Data That's Out of This World

How astronomers are using big data


Scientists have already gathered enough data to make many huge astronomy discoveries. There’s so much data, though, that they haven't been able to sift through it all yet to make those discoveries.

Earlier this year, for example, scientists discovered a massive group of black holes at the center of the Milky Way. Scientists collected some of the data they used for the discovery around 20 years ago.

An astronomical amount of data

The advanced observatories operating today cover the entire electromagnetic spectrum and collect huge amounts of data. The Hubble Space Telescope, for instance, transmits approximately 150 gigabits of raw data each week. A gigabit, for reference, is equal to 125 megabytes.

As technology improves, telescopes can collect more and more data. The amount of data we have about the universe doubles about every year thanks to this technology and this continuous advancement isn’t stopping any time soon.

The Large Synoptic Survey Telescope (LSST), for example, will be able to capture an image of the entire southern sky in three nights when it’s completed. The Hubble Space Telescope, as powerful as it is, would need 120 years to achieve this feat. In 10 years, LSST will create around 30 petabytes of data, which equals 30,000 terabytes.

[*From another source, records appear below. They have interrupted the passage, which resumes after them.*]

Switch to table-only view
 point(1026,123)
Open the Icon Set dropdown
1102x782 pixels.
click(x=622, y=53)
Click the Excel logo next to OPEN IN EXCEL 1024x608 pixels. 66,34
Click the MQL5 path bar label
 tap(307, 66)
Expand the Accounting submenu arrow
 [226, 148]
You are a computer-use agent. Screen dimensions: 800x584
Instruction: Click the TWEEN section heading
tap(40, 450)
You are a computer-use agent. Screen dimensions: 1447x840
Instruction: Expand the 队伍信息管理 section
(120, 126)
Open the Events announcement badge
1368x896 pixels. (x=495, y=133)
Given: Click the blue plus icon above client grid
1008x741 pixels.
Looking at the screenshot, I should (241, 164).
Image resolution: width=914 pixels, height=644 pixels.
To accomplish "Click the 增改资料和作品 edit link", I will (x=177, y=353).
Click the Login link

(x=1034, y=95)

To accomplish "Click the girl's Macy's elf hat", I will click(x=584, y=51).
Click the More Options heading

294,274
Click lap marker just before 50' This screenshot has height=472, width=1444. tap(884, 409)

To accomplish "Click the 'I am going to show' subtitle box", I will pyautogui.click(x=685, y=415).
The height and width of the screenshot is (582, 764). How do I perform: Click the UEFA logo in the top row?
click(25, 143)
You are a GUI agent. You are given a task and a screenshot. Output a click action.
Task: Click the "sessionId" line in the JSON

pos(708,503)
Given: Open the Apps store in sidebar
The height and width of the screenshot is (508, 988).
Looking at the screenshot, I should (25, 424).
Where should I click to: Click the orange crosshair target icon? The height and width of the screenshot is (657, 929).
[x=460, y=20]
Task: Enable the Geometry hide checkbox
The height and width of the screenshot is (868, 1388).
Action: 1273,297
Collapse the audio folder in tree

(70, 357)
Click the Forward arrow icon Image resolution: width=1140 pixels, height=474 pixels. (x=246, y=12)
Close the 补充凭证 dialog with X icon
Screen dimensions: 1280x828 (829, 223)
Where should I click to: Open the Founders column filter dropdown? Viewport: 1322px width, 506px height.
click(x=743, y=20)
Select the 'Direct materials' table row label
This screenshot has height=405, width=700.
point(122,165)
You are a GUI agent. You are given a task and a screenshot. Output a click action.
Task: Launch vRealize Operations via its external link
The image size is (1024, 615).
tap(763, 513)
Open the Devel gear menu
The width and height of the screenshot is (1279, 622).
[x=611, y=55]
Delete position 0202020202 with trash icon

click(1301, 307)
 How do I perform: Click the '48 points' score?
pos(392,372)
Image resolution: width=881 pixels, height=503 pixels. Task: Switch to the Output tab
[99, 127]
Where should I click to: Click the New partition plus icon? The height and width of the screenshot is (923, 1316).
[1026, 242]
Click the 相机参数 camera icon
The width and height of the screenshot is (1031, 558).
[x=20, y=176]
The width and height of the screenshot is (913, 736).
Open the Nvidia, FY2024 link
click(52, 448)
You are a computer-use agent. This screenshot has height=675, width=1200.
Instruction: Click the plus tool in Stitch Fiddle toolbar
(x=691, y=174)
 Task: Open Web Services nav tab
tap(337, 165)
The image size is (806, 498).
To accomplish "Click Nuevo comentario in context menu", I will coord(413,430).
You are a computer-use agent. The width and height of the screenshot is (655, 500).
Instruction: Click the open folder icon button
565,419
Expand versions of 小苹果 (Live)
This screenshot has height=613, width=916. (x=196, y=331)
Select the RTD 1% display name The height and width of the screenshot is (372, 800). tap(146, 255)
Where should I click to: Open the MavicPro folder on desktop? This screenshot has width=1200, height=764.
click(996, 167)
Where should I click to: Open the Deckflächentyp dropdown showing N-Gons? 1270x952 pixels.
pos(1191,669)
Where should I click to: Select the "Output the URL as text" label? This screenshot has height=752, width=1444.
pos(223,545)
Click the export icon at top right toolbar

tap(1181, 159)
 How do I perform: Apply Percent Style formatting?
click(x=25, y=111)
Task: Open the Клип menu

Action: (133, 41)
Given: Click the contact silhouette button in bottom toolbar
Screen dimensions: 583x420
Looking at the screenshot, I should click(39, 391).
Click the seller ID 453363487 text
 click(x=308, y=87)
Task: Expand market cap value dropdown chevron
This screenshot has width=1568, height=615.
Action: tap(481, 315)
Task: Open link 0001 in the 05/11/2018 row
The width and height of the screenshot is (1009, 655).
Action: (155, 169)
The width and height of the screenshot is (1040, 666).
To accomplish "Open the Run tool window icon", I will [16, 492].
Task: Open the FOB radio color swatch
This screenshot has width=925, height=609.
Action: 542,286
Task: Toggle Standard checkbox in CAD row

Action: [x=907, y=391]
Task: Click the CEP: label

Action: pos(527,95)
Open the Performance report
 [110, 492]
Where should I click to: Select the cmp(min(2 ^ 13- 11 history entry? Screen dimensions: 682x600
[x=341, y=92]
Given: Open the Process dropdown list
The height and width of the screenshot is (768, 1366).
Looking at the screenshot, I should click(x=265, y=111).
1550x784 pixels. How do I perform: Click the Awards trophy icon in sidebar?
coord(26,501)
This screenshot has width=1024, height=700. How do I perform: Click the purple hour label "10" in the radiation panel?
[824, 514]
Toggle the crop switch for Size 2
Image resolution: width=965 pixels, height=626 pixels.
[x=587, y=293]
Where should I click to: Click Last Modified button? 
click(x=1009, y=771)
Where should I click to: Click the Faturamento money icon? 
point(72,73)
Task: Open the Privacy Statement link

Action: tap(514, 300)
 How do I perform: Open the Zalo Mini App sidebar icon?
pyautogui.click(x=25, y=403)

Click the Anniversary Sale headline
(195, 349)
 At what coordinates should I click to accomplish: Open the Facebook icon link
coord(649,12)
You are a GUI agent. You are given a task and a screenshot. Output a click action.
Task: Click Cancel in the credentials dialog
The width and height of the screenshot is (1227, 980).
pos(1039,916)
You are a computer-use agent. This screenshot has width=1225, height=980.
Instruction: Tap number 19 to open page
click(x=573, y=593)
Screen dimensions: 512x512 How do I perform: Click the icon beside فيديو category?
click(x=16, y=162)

The Square Kilometre Array (SKA) will be the largest radio telescope in existence when it’s completed in 2020. It will consist of thousands of dishes and as many as a million low-frequency antennas and could collect as much data as the entirety of the internet in just one day. It’s expected to be 10,000 times more powerful than any telescope that’s currently in operation.

The opportunities and challenges of big data

Such vast amounts of data present incredible opportunities but also challenges. Soon, there will be too much information for scientists to look at a representative sample of all the data available.

That’s where data analysis technologies such as machine learning come in. Increasingly, astronomers will need to rely on algorithms to sift through data to identify patterns and unusual events.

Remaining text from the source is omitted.